## Work to be completed
Condense the paragraph beginning "A fried pastry shell" in the cannoli text below into a short bulleted list that keeps its main facts.

## Excerpt to read
↓↓↓

Pastry Technique Authority tier 2

Cannoli

Cannoli — crisp, fried pastry tubes filled with sweetened ricotta cream, studded with chocolate chips or candied fruit — are the Sicilian-American dessert that became the defining pastry of Italian-American bakeries. The technique is Sicilian: the dough (flour, sugar, lard, Marsala wine, vinegar, cocoa powder in some traditions) is rolled thin, wrapped around metal tubes, and fried until crisp. The filling is fresh ricotta mixed with powdered sugar, vanilla, and usually mini chocolate chips or candied citrus peel. The cannolo (*cannoli* is already plural) must be filled immediately before serving — a pre-filled cannolo that sits for an hour is a soggy tube, not a cannoli.

A fried pastry shell — cylindrical, 12-15cm long, with a crisp, bubbly surface — filled at both ends with sweetened ricotta cream. The shell should shatter when bitten — audibly crisp. The filling should be cool, smooth, sweet, and speckled with chocolate chips. The ends should be dipped in chopped pistachios, chocolate chips, or candied orange peel.

1) Fill at the last moment — the moisture from the ricotta cream softens the shell within minutes. 2) The ricotta must be drained — fresh ricotta contains too much moisture. Hang it in cheesecloth overnight to remove excess whey. 3) The shell dough contains wine (Marsala) and/or vinegar — the acid prevents excessive gluten development, keeping the fried shell crisp rather than bready. 4) Fry at 175°C until deeply golden and bubbly.

↑↑↑

## Word and element location data
↓↓↓

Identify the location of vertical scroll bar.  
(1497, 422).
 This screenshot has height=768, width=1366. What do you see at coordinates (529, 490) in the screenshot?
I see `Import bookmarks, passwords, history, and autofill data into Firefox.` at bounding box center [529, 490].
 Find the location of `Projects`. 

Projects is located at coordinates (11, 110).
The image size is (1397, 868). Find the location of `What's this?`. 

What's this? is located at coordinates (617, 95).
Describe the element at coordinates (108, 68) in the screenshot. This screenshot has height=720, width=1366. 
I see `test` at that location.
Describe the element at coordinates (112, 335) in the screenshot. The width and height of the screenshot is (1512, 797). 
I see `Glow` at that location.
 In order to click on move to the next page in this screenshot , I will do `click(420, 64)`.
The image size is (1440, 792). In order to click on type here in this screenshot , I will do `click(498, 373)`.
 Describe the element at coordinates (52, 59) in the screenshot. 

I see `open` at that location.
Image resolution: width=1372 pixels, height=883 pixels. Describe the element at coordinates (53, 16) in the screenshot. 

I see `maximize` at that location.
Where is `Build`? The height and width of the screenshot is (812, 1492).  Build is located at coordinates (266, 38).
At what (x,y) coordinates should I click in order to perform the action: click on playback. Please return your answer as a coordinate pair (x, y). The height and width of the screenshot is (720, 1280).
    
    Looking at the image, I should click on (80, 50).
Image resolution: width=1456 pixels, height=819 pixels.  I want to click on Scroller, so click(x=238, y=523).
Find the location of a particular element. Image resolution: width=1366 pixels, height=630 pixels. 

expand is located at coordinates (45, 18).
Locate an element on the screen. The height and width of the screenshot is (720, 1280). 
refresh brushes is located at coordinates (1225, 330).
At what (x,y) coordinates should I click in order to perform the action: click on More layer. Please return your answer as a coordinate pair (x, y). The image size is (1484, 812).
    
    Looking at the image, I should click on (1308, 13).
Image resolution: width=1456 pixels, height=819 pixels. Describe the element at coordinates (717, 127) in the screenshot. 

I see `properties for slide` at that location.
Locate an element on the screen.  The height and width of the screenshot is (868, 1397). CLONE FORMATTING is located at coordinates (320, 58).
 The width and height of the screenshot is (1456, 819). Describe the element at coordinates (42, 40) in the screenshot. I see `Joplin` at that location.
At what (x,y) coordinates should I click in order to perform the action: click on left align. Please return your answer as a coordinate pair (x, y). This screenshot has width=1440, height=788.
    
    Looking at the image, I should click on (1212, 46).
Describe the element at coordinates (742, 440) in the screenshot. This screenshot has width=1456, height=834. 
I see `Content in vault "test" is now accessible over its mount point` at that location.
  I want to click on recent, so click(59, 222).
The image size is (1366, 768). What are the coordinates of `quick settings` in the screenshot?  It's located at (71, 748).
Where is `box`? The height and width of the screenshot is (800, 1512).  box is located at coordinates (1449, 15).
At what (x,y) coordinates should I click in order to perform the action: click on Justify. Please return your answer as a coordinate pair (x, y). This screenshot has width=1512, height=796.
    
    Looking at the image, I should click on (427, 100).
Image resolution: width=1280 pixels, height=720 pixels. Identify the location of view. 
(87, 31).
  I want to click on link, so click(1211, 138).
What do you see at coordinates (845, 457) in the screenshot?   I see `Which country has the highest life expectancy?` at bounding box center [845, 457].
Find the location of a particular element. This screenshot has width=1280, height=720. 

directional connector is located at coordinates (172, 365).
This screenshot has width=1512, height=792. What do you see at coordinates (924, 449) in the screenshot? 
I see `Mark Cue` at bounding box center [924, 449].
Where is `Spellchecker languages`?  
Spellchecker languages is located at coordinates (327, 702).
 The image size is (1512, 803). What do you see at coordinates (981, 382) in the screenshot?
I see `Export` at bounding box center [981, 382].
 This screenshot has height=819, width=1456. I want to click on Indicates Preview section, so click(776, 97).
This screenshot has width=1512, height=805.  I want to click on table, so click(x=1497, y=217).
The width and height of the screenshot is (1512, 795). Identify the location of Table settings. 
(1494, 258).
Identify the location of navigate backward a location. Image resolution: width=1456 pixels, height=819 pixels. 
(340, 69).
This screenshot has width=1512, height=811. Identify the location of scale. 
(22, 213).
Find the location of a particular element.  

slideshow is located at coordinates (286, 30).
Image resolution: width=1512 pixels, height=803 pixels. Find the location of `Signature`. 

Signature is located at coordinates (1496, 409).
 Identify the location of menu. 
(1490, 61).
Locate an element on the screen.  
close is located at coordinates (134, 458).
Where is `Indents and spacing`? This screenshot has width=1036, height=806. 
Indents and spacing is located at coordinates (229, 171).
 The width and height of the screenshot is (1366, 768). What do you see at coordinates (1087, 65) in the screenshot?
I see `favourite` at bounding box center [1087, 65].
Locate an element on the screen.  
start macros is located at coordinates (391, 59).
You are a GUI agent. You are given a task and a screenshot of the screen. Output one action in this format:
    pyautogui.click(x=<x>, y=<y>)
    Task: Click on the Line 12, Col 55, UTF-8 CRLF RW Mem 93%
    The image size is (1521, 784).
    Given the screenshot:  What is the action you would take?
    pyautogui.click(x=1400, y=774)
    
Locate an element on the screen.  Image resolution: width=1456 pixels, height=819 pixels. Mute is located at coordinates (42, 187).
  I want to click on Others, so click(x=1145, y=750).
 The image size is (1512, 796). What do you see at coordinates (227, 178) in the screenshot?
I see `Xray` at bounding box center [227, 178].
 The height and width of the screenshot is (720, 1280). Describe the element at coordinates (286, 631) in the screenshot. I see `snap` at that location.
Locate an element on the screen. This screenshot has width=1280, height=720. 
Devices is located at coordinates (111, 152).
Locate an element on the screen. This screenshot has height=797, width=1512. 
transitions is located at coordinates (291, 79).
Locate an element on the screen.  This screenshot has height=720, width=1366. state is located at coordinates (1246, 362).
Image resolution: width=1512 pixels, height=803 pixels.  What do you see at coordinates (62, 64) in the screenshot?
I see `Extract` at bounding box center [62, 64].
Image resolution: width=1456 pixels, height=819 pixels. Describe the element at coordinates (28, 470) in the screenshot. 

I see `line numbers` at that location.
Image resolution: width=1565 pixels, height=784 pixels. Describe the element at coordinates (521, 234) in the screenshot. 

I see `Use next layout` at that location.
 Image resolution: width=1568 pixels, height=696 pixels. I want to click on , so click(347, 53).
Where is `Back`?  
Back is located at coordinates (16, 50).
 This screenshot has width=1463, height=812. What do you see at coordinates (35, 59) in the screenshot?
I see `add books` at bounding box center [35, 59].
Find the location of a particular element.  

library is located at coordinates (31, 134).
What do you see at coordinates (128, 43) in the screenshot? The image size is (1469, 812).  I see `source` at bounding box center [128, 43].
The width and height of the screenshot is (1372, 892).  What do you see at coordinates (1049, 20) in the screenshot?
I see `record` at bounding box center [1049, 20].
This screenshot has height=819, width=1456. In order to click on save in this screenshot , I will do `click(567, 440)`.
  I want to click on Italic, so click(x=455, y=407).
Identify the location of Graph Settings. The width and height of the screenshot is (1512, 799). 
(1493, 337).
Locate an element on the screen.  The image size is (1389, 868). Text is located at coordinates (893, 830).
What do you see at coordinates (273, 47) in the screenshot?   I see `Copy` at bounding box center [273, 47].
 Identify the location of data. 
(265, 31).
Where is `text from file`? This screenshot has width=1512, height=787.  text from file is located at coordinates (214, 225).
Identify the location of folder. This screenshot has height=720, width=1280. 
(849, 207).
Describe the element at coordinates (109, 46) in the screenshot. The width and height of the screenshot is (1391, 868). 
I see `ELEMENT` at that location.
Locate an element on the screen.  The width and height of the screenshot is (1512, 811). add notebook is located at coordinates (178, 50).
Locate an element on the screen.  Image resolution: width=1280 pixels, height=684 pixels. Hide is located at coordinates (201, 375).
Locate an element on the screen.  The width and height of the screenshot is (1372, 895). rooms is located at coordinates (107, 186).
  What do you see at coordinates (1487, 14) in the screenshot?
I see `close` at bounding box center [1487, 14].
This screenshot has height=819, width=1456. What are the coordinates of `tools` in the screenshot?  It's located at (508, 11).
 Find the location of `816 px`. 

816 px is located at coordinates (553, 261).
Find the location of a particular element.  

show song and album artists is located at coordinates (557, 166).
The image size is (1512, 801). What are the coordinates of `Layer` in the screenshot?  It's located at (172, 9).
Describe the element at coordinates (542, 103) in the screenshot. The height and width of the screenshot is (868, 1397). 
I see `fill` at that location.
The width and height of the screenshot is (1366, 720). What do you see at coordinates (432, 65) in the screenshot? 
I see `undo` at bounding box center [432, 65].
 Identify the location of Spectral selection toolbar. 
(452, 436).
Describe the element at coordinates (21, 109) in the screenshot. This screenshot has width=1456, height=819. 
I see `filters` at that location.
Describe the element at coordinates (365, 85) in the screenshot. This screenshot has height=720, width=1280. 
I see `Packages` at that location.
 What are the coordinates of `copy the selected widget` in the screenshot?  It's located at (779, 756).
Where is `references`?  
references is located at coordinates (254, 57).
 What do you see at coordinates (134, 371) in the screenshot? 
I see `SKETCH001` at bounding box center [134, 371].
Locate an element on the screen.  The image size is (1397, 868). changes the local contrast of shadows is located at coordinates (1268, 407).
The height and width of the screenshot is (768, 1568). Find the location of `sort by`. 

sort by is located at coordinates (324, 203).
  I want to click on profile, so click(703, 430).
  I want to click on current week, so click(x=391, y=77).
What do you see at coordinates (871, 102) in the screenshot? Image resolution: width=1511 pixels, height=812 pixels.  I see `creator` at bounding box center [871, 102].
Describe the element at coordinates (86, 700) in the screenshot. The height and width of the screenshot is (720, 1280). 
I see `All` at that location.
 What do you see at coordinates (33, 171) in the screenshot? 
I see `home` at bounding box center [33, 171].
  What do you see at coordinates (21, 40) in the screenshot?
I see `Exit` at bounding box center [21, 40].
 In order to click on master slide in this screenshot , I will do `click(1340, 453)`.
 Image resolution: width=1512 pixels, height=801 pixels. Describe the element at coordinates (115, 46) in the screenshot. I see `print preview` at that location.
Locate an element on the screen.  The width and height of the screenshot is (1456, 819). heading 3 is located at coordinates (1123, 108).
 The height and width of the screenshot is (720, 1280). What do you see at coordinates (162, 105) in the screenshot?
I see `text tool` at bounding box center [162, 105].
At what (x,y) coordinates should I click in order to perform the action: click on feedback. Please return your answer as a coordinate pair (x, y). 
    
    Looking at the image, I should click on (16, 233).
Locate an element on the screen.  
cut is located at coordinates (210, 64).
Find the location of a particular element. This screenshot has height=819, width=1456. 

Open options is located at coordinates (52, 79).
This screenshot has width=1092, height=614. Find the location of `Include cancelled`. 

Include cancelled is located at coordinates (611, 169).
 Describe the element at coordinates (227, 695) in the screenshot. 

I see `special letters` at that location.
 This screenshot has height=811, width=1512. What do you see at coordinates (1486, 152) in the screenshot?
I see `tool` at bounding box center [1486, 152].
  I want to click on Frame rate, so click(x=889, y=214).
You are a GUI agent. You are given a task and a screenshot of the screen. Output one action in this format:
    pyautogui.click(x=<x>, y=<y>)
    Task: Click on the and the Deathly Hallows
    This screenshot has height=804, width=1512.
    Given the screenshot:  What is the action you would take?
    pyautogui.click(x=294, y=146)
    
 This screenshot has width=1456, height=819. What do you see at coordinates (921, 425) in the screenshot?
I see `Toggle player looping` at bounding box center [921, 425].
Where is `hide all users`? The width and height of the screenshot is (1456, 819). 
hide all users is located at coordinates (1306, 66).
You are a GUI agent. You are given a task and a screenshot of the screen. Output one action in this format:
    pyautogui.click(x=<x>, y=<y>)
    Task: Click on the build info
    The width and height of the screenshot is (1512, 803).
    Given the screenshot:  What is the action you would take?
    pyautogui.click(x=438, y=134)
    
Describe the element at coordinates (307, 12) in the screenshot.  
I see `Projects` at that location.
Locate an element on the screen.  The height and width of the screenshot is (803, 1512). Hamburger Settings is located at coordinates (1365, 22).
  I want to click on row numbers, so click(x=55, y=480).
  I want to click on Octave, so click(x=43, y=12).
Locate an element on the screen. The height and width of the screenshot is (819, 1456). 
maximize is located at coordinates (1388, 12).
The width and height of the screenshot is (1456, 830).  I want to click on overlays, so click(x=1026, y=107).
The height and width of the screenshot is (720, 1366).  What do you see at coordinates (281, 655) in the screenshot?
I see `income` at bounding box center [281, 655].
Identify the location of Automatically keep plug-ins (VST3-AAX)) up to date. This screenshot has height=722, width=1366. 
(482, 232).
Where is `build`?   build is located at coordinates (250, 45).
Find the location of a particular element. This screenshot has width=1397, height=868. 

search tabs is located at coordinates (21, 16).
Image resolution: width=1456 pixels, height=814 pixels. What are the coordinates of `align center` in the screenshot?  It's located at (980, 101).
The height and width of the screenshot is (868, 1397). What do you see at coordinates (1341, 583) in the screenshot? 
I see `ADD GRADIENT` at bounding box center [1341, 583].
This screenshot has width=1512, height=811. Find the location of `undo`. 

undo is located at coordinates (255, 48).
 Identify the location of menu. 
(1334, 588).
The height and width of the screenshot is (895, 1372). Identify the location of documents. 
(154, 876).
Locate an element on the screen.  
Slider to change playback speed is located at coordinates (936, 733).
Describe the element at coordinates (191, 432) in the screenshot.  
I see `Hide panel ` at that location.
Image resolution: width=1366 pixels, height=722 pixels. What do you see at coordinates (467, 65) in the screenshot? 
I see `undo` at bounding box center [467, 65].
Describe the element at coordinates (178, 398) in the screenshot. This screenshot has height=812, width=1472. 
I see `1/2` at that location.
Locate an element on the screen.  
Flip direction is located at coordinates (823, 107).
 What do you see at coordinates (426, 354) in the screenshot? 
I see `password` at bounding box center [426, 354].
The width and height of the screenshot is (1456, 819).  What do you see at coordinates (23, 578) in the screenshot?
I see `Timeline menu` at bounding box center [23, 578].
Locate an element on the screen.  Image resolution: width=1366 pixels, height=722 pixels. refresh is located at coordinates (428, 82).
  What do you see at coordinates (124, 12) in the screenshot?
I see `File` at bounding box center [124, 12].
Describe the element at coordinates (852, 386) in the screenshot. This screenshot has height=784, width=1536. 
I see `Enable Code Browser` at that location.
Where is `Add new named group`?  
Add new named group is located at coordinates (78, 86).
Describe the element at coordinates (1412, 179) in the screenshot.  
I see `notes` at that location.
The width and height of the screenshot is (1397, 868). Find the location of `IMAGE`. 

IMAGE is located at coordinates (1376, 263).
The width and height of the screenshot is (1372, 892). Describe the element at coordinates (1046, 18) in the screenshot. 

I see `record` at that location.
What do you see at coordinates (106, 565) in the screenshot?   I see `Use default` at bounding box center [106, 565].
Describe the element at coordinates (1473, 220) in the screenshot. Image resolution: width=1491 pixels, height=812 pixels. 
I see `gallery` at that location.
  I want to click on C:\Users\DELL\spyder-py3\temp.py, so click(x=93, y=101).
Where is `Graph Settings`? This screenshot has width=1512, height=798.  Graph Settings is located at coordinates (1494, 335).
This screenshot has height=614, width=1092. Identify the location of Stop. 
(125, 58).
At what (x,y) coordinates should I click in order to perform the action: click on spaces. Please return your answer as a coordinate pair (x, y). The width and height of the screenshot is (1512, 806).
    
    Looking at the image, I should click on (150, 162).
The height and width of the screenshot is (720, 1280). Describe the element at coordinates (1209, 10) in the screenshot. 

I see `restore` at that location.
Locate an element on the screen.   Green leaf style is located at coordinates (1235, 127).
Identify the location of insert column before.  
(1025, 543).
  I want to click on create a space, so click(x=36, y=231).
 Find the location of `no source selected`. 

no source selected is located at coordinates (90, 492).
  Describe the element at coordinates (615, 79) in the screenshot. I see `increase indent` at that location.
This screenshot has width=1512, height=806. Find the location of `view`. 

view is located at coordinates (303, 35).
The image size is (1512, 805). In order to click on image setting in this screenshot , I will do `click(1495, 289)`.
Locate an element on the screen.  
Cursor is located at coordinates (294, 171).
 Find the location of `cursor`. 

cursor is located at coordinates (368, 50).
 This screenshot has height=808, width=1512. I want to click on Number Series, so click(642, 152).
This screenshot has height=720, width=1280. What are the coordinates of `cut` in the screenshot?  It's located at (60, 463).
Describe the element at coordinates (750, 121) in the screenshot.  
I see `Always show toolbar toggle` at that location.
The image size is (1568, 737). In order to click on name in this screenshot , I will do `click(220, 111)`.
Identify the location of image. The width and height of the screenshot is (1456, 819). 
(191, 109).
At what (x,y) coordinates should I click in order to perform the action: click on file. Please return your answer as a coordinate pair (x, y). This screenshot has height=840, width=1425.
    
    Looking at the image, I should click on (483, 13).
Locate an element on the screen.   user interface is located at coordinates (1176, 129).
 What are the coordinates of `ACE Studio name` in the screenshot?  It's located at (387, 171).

↑↑↑

## Result of the task
- Shell: fried, cylindrical, 12-15cm long, with a crisp, bubbly surface
- Bite: the shell should shatter audibly
- Filling: sweetened ricotta cream at both ends, cool, smooth, sweet, and speckled with chocolate chips
- Ends: dipped in chopped pistachios, chocolate chips, or candied orange peel